*PROBLEM TO SOLVE*. The answer should be an exact copy of the lines from the line with "This screenshot has height=561, width=1024." through the last line of the entries, and no other lines.

..........

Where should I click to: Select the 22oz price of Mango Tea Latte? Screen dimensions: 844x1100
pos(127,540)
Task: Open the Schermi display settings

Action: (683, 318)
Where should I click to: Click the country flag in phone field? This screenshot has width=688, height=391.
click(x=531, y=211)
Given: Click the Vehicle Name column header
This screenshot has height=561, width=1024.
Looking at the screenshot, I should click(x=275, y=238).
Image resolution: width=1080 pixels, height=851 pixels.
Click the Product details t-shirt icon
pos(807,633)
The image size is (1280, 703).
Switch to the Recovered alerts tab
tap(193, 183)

..........

*ANSWER BELOW*.
This screenshot has height=561, width=1024.
Looking at the screenshot, I should click(x=275, y=238).
Image resolution: width=1080 pixels, height=851 pixels.
Click the Product details t-shirt icon
pos(807,633)
The image size is (1280, 703).
Switch to the Recovered alerts tab
tap(193, 183)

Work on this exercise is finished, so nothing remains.